PROBLEM TO SOLVE ->
Please copy all of the following material line for line, changing nothing.
··· DATA LISTING ···
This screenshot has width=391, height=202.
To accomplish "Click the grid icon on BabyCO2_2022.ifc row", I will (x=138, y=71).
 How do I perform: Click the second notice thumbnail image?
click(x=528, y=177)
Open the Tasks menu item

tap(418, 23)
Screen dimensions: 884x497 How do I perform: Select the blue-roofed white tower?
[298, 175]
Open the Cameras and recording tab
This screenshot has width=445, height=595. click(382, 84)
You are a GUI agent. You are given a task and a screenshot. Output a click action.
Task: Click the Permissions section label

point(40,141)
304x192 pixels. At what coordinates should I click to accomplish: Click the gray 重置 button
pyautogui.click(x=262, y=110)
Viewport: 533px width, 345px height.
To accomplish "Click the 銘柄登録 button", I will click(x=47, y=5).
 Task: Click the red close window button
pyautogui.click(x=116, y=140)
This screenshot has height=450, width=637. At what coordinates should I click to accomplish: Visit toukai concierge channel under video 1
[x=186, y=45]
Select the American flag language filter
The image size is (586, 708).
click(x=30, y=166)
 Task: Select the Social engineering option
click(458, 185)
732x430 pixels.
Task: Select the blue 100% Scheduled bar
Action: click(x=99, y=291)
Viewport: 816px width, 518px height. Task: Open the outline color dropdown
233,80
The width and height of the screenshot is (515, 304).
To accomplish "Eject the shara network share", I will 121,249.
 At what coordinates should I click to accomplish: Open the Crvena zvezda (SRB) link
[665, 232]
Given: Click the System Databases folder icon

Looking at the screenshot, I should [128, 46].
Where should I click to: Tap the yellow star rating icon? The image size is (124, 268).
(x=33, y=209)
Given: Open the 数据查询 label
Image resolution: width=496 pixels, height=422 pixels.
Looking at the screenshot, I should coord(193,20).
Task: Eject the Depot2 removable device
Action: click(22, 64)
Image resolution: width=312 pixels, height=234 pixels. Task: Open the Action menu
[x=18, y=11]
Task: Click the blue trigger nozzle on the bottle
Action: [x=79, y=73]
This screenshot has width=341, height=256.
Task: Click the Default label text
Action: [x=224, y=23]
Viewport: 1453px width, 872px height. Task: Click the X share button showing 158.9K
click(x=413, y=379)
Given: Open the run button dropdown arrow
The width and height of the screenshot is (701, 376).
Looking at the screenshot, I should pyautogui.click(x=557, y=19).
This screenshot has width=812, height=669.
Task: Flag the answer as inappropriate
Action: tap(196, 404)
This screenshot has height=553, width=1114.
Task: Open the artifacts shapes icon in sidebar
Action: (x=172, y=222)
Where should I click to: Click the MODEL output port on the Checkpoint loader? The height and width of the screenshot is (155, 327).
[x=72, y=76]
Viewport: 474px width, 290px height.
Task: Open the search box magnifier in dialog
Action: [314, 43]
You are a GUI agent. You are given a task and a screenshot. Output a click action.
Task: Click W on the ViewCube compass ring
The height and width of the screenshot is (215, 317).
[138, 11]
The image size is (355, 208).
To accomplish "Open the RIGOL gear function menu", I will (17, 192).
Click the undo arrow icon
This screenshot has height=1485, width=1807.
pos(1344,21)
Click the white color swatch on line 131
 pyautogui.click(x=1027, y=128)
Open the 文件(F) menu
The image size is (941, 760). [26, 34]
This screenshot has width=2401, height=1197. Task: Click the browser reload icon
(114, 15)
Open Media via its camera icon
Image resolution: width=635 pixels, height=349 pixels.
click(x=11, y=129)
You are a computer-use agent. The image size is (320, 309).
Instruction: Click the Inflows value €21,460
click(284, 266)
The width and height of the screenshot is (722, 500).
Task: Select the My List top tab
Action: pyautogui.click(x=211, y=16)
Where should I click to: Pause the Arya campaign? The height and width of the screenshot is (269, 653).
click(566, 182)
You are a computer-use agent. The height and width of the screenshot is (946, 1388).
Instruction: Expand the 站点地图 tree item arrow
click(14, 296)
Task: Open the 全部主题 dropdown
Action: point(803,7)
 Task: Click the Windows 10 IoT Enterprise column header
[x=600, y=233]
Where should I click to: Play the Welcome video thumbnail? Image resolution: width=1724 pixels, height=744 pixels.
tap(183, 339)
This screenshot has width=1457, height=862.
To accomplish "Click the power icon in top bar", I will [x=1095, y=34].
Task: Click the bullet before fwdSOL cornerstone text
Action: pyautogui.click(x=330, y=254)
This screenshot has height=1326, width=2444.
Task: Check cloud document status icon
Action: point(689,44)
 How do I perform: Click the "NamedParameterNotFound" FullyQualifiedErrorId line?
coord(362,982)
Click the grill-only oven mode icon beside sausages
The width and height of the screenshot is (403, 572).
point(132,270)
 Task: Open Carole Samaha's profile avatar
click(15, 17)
···
THE ANSWER ->
This screenshot has width=391, height=202.
To accomplish "Click the grid icon on BabyCO2_2022.ifc row", I will (x=138, y=71).
 How do I perform: Click the second notice thumbnail image?
click(x=528, y=177)
Open the Tasks menu item

tap(418, 23)
Screen dimensions: 884x497 How do I perform: Select the blue-roofed white tower?
[298, 175]
Open the Cameras and recording tab
This screenshot has width=445, height=595. click(382, 84)
You are a GUI agent. You are given a task and a screenshot. Output a click action.
Task: Click the Permissions section label

point(40,141)
304x192 pixels. At what coordinates should I click to accomplish: Click the gray 重置 button
pyautogui.click(x=262, y=110)
Viewport: 533px width, 345px height.
To accomplish "Click the 銘柄登録 button", I will click(x=47, y=5).
 Task: Click the red close window button
pyautogui.click(x=116, y=140)
This screenshot has height=450, width=637. At what coordinates should I click to accomplish: Visit toukai concierge channel under video 1
[x=186, y=45]
Select the American flag language filter
The image size is (586, 708).
click(x=30, y=166)
 Task: Select the Social engineering option
click(458, 185)
732x430 pixels.
Task: Select the blue 100% Scheduled bar
Action: click(x=99, y=291)
Viewport: 816px width, 518px height. Task: Open the outline color dropdown
233,80
The width and height of the screenshot is (515, 304).
To accomplish "Eject the shara network share", I will 121,249.
 At what coordinates should I click to accomplish: Open the Crvena zvezda (SRB) link
[665, 232]
Given: Click the System Databases folder icon

Looking at the screenshot, I should [128, 46].
Where should I click to: Tap the yellow star rating icon? The image size is (124, 268).
(x=33, y=209)
Given: Open the 数据查询 label
Image resolution: width=496 pixels, height=422 pixels.
Looking at the screenshot, I should coord(193,20).
Task: Eject the Depot2 removable device
Action: click(22, 64)
Image resolution: width=312 pixels, height=234 pixels. Task: Open the Action menu
[x=18, y=11]
Task: Click the blue trigger nozzle on the bottle
Action: [x=79, y=73]
This screenshot has width=341, height=256.
Task: Click the Default label text
Action: [x=224, y=23]
Viewport: 1453px width, 872px height. Task: Click the X share button showing 158.9K
click(x=413, y=379)
Given: Open the run button dropdown arrow
The width and height of the screenshot is (701, 376).
Looking at the screenshot, I should pyautogui.click(x=557, y=19).
This screenshot has width=812, height=669.
Task: Flag the answer as inappropriate
Action: tap(196, 404)
This screenshot has height=553, width=1114.
Task: Open the artifacts shapes icon in sidebar
Action: (x=172, y=222)
Where should I click to: Click the MODEL output port on the Checkpoint loader? The height and width of the screenshot is (155, 327).
[x=72, y=76]
Viewport: 474px width, 290px height.
Task: Open the search box magnifier in dialog
Action: [314, 43]
You are a GUI agent. You are given a task and a screenshot. Output a click action.
Task: Click W on the ViewCube compass ring
The height and width of the screenshot is (215, 317).
[138, 11]
The image size is (355, 208).
To accomplish "Open the RIGOL gear function menu", I will (17, 192).
Click the undo arrow icon
This screenshot has height=1485, width=1807.
pos(1344,21)
Click the white color swatch on line 131
 pyautogui.click(x=1027, y=128)
Open the 文件(F) menu
The image size is (941, 760). [26, 34]
This screenshot has width=2401, height=1197. Task: Click the browser reload icon
(114, 15)
Open Media via its camera icon
Image resolution: width=635 pixels, height=349 pixels.
click(x=11, y=129)
You are a computer-use agent. The image size is (320, 309).
Instruction: Click the Inflows value €21,460
click(284, 266)
The width and height of the screenshot is (722, 500).
Task: Select the My List top tab
Action: pyautogui.click(x=211, y=16)
Where should I click to: Pause the Arya campaign? The height and width of the screenshot is (269, 653).
click(566, 182)
You are a computer-use agent. The height and width of the screenshot is (946, 1388).
Instruction: Expand the 站点地图 tree item arrow
click(14, 296)
Task: Open the 全部主题 dropdown
Action: point(803,7)
 Task: Click the Windows 10 IoT Enterprise column header
[x=600, y=233]
Where should I click to: Play the Welcome video thumbnail? Image resolution: width=1724 pixels, height=744 pixels.
tap(183, 339)
This screenshot has width=1457, height=862.
To accomplish "Click the power icon in top bar", I will [x=1095, y=34].
Task: Click the bullet before fwdSOL cornerstone text
Action: pyautogui.click(x=330, y=254)
This screenshot has height=1326, width=2444.
Task: Check cloud document status icon
Action: point(689,44)
 How do I perform: Click the "NamedParameterNotFound" FullyQualifiedErrorId line?
coord(362,982)
Click the grill-only oven mode icon beside sausages
The width and height of the screenshot is (403, 572).
point(132,270)
 Task: Open Carole Samaha's profile avatar
click(15, 17)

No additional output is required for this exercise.